Does Freezing Kill Dry Yeast?


A living organism, yeast is essential in baking bread and fermenting beer. Purchasing large packages of yeast can save money, but because you normally only need small quantities, it can be tough to figure out how to store it well. Freezing yeast ensures longevity, and the yeast will still be usable, as long as it's done properly.

Yeast Chemistry

  • Temperature can kill yeast, but not the temperatures in a freezer. Low temperatures make yeast go dormant while high temperatures will kill it. When freezing yeast, moisture is more of an issue. Moisture will activate dormant dry yeast, but because yeast is a living organism, it also needs food to sustain it.

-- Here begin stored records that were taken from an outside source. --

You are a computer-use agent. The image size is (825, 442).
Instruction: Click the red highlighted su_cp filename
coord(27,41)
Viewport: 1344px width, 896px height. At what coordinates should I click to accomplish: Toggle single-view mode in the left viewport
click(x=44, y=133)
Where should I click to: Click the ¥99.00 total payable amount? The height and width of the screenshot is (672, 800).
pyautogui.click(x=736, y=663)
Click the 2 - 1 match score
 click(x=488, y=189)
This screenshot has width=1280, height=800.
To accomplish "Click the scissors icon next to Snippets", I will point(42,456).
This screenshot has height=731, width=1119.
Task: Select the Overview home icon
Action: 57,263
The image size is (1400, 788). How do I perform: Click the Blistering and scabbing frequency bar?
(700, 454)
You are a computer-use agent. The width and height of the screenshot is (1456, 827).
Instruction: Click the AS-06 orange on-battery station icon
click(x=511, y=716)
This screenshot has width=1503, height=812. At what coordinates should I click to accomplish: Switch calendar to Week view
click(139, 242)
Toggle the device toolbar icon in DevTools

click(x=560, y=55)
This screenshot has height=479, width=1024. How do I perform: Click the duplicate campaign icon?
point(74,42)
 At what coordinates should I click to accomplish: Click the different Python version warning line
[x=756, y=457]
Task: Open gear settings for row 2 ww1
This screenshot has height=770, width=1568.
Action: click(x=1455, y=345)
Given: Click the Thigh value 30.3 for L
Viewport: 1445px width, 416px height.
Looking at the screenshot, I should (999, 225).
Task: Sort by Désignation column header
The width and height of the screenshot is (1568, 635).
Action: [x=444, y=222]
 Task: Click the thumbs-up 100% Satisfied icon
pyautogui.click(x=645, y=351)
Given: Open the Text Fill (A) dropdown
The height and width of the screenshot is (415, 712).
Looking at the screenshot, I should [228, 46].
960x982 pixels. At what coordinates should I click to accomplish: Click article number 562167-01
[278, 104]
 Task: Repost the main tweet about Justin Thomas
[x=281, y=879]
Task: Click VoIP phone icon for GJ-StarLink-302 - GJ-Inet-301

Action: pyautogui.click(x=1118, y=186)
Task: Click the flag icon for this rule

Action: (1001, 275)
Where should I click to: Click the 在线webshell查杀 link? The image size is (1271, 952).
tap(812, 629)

Yeast will die if it is reactivated and not fed the sugars necessary for its survival, so keeping moisture out of yeast is vital.

Mitigating Moisture

  • Active dry yeast used for baking is coated with dead yeast granules to protect the living yeast inside. This type of yeast is the least susceptible to a little extra moisture and is your best bet for freezing. Instant yeast is finer and not covered in a protective coating, making it more sensitive to moisture. Keep instant yeast properly sealed and stored in the back of the freezer if you choose to use it. Brewing yeast can also be frozen with no adverse effects.

Proper Freezing

  • Freezing may be one of the best methods for storing dry yeast. To ensure that moisture doesn't start a reaction in the freezer, keep the yeast in an airtight container and store it at the back of the freezer so it doesn't constantly warm up and accumulate condensation when the freezer is opened. You can also store yeast in an airtight container at the back of the refrigerator.

Using Frozen Yeast

  • You can add baking yeast directly from the freezer to your recipe. Because the amount of yeast used is proportionally much smaller than the other ingredients in a recipe, it will warm up almost immediately once it's added. Don't take the entire container out of the freezer and allow it to warm up -- this will cause extra condensation. Stored properly, frozen yeast should function well past the expiration date.